On 28 February, an announcement was made in parliament that should change Namibia’s course.
I hope that event – which seeks to break new ground literally and figuratively – finds its way into the history books.
Why? Finance minister Iipmbu Shiimi announced that N$700 million of the new budget would be allocated to surveyed, serviced land for low-income urban housing.
This signals a dramatic shift in practice, ethics and policy almost 34 years after independence.
Until now, government thinking largely held that most Namibians should live and farm in rural areas, that they had little or no need for the secure capital value of land and that there was no need to support urbanisation.
Policy focused on rural development, as if Namibia’s future lay in a sparse population subsisting in an arid climate on soil that lacks much fertility.
To make a decent living in rural Namibia requires special and rare circumstances where ample income can be earned.
This is quite different from being food secure on small harvests of mahangu or other cereals.
As rural incomes are seldom decent, most Namibians have disregarded policy, moving to towns where formal and informal economic action is concentrated.
Namibian towns have thus grown rapidly; their residents now probably outnumber rural people.
RIGHTS AND SECURITY
Little has been done over the last three decades to accommodate the thousands of hopeful people pouring into towns each month.

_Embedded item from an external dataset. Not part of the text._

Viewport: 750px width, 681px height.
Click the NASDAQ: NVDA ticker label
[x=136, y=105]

Likewise, informal entrepreneurs have had minimal help and the informal economy has battled to find its way around the many institutional and legal barriers that protect formal enterprises.
Tenured land on which to settle has been scarce, keeping the poor away from plots with any sort of security and the prospect of building homes.

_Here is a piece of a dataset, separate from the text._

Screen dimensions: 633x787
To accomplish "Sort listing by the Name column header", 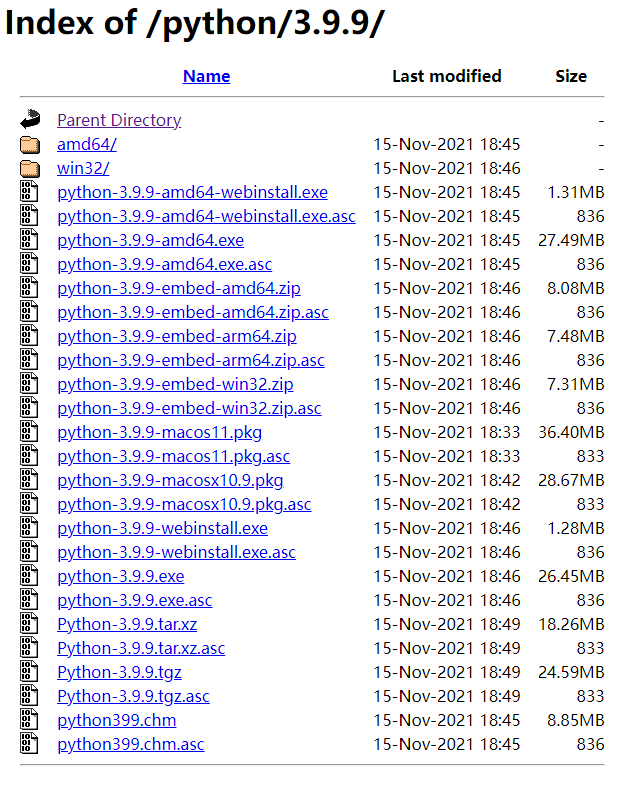I will tap(206, 76).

The limited land made available for settlement normally comes with houses each costing hundreds of thousands, way beyond the means of most people.
Select property developers have been made rich while most urban immigrants have been made squatters in corrugated iron kambashus on land they can’t own.
Namibia’s informal townships are many and large.
This is where at least 200 000 families live without tenure, sanitation or water and with little prospect of escaping these dire circumstances.
Each year between 10 000 and 15 000 new shacks are added to urban areas.
The squatting is a disgrace and should shame those who have watched these shanties mushroom decade by decade.
The crowded townships are often sources of disease, and of despair.
Residents have no tenure rights and therefore can’t invest in their shacks to develop homes their children can inherit.
Families confined to informal settlements remain stuck in multi-generational poverty traps.
TOUGH WORK
Clearing informal settlements is tough work and much will have to be done to convert the expanding shambles into healthy and secure places where shacks can become homes.
What is easier and cheaper is to make surveyed, pegged and serviced plots of land available for people to own and develop, not with temporary structures but with brick dwellings.
If you own the land, every brick laid and each room that is built is yours for keeps.
Few in government seem to have grasped that simple reality until Iipmbu Shiimi announced allocating N$700 million to improve access to low-income housing opportunities.
This commitment of large sums of public money to benefit so many members of the public is admirable. Long may this investment continue – for the public of today and for the public of tomorrow.
KEY ADVANCES
But there is more to commend. This commitment also signals a recognition that (a) Namibia is becoming an urban society and economy, (b) most people need income security – not food security and (c) all families require assets that function as capital savings and security.
Those three advances should forever bury the thinking that some people should remain in a subsistence economy, out of sight and only moderately or barely comfortable in their rural poverty.
The announcement to support providing urban land with secure tenure heralds an enormous change in thinking that should play out in progressive policy and practice, much of it focused on tenured urban land and the formal and informal economies of towns.
Much now needs to be planned and programmed by the Ministry of Urban and Rural Development: What towns to support and in what way, how much to invest in surveying and servicing new plots, or formalising and servicing plots in existing shanty towns, for example.
Decisions will be needed on the types of services, such as roads, water, sanitation and electricity.
Each additional service increases the cost and price of a surveyed plot and therefore limits the number of plots the budget allocation can subsidise.
There will be other challenges, among them crooked ‘property developers’ who seek to buy up lots of plots they can sell on for inflated profits.
Each plot of land owned securely by a family will bring about good.
No one makes this clearer than Tina Eises, a resident of Okahandja’s Ekunde 5 area.
On being selected as one of the beneficiaries of a pilot housing project, she exclaimed “I am grateful. At least one day when I go from this earth, I will have something to leave my children.”
- John Mendelsohn is passionate about education, rural economies and land rights.